Un cangrejo que camina por la piel
La tarde en que me despedí de abuela Carmen lo hice con el presagio de que sería la última vez. Quizá por el hedor putrefacto mezclado con alcohol o quizá sea un tema que jamás podré explicar.
Esa mañana, papá me levantó temprano y me ordenó que me alistara. Sentí mal genio, pues toda la semana madrugaba y ahora ni el domingo podía dormir. Le pregunté por qué.
-Vamos a visitar a la abuela – respondió.
Sabía, por su rostro compungido, que ese tema le afligía el corazón. No protesté más. Me fui a bañar y, durante la ducha, traje a mi mente el último recuerdo de abuela Carmen. Era de hace quince días, en una visita suya para una cita médica. La vi tan amarilla y demacrada que, en mi imprudencia pueril, no me importó que ella estuviera ahí para correr hasta donde estaba mi papá, a preguntarle por qué lucía tan fea. Cuando papá me vio llegar, puso su dedo vertical en los labios haciendo “chito” y me exorbitó los ojos. Supe enseguida que debía callarme. Al rato, cuando abuela Carmen ya se había ido, papá se me acercó.
-Está enferma – me susurró, tiene un cangrejo que camina por la piel.

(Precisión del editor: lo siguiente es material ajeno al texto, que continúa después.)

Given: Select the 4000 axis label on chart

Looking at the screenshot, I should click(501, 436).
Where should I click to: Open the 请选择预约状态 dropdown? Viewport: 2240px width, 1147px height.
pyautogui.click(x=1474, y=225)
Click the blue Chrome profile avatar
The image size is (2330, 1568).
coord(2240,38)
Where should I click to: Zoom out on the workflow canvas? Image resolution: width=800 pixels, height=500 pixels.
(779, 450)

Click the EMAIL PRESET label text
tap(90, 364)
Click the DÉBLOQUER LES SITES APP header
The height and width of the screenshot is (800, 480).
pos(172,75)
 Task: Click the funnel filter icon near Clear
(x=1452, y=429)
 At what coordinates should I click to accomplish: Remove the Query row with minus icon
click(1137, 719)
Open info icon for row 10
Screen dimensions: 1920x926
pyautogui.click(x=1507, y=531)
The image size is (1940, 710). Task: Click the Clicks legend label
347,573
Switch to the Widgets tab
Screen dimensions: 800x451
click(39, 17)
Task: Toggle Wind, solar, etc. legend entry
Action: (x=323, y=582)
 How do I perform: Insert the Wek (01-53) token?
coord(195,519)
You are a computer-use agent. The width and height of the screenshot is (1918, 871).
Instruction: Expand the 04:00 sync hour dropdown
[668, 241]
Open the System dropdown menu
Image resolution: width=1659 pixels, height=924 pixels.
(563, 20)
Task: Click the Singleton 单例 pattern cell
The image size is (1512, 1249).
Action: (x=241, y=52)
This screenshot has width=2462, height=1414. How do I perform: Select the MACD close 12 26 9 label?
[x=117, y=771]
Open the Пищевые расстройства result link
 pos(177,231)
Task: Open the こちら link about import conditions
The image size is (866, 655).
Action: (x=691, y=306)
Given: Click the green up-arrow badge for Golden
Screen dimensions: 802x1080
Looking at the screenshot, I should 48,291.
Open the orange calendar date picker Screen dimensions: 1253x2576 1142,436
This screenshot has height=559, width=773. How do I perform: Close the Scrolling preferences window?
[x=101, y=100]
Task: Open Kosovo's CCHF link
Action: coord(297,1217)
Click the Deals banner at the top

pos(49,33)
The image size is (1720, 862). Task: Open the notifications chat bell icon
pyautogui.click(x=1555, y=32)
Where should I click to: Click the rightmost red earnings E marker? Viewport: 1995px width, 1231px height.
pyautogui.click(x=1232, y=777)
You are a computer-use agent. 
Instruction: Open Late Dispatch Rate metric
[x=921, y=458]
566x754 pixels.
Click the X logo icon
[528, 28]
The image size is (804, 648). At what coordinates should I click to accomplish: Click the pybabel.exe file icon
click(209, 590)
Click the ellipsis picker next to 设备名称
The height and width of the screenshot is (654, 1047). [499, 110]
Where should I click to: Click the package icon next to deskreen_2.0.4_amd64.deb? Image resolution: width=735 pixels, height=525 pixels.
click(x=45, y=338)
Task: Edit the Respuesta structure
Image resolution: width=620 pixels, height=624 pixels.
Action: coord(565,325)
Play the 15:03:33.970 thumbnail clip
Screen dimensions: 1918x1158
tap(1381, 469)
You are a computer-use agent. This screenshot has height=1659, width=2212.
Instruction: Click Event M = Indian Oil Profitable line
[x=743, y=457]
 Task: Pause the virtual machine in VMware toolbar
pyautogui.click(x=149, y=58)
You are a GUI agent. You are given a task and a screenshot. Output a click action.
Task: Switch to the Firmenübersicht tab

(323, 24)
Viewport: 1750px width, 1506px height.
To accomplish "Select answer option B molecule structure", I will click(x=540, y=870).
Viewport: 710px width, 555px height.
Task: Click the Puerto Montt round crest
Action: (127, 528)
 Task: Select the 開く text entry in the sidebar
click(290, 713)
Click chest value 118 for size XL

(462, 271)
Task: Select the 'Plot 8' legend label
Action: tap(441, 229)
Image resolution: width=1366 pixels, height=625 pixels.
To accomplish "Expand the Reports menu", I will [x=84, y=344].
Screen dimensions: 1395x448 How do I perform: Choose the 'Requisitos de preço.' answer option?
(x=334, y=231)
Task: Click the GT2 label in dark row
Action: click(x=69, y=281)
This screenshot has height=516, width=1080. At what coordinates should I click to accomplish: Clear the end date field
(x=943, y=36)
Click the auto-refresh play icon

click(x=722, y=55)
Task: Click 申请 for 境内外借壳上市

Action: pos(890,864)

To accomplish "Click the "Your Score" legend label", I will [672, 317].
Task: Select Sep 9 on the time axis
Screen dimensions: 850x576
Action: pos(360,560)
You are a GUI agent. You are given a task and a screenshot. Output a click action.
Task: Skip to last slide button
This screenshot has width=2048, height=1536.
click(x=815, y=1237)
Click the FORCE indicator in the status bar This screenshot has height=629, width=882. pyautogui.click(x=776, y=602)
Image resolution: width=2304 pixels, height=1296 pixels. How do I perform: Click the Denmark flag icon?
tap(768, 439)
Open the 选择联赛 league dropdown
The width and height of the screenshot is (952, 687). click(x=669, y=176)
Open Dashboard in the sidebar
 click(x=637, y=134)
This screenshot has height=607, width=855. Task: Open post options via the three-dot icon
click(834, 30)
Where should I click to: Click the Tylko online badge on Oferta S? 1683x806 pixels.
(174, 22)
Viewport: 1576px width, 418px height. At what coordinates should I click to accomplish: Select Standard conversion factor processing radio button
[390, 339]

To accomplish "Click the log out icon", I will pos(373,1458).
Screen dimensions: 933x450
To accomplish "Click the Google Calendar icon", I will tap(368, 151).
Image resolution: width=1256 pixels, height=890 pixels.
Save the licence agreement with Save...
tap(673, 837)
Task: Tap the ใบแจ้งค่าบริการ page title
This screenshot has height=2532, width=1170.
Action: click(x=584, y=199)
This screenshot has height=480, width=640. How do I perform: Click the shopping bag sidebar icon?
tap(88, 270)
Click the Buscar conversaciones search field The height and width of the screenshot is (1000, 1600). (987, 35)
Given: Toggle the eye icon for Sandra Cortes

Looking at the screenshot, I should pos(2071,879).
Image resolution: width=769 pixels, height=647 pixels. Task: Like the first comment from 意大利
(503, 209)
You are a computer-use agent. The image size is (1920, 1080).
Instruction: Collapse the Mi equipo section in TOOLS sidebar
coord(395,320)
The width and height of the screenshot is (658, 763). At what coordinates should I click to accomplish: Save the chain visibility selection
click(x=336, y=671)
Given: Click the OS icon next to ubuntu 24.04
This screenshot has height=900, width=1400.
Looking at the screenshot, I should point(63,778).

Llegamos a la finca poco antes del desayuno invisible. Hacía tres meses de enfermedad que no se comía nada hecho por las manos de la abuela. Al bajar del carro, papá me entregó una pequeña bolsa de seda púrpura y me pidió que se la llevara. Salí corriendo para su alcoba. Cuando entré, una pestilencia tan densa que se podía deglutir, me abrazó por completo. Tuve que apretar los dientes para no vomitar. La cama estaba vacía y destendida. La busqué en el baño mientras el hedor tomaba un cuerpo alcohólico, pero ella tampoco estaba ahí. Salí al solar de la finca y la encontré de la forma en que menos hubiese querido en mi vida. Estaba sentada de espaldas sobre un taburete de madera, mientras mi tía Ofelia le regaba agua por encima. Fue conmovedor verla en ese estado de extrema delgadez. Los huesos del cuello y las escápulas tan pronunciadas. Por su espalda jorobada descendía a cada lado un rosario de ganglios. Asemejaban un montón de pelotas de goma debajo de su piel. Cuando el agua le bajaba, abuela Carmen pegaba alaridos de dolor y rogaba a Dios, mirando al cielo, que le concediera la muerte.
Mi mirada perpleja se encontró con la de mi tía Ofelia. Sus ojos lloraban.
-Hijito, me dijo con voz trémula, -espéranos afuera mientras termino de bañar a la abuelita. Obedecí de inmediato.
Al rato, mi tía salió diciendo que podíamos seguir. Encontré a la abuela rezagada en su lecho níveo, peinada con dos trenzas y chupando bombombún como una niña. Tenía un vestido blanco y frondoso, muy elegante, como si supiera que esa noche se iba a morir. Me le acerqué con el regalo, aguantando la respiración para no percibir la podredumbre que había sentido. Me ganó el ahogo. Inhalé con fuerza, con la sorpresa de que olía a un delicioso perfume de vainilla. Me olvidé de todo, abrazó hacia su pecho la bolsa de seda púrpura y estuvimos a su lado hasta la hora de los zancudos.
De regreso a casa volví a pensar en la pestilencia. Me preguntaba cómo, de una forma tan abrupta, un hedor como ese se había destilado del cuarto hasta el punto de volverse imperceptible. Con esa duda me fui a dormir.
Esa noche, a las once, el sonido del teléfono dividió el silencio en dos. Me desperté de sobresalto. Agucé mis oídos. Los pasos de papá fueron hasta la sala. Contestó y sollozó como nunca en toda su vida. La abuela había muerto, y yo había conocido el olor del cangrejo que camina por la piel.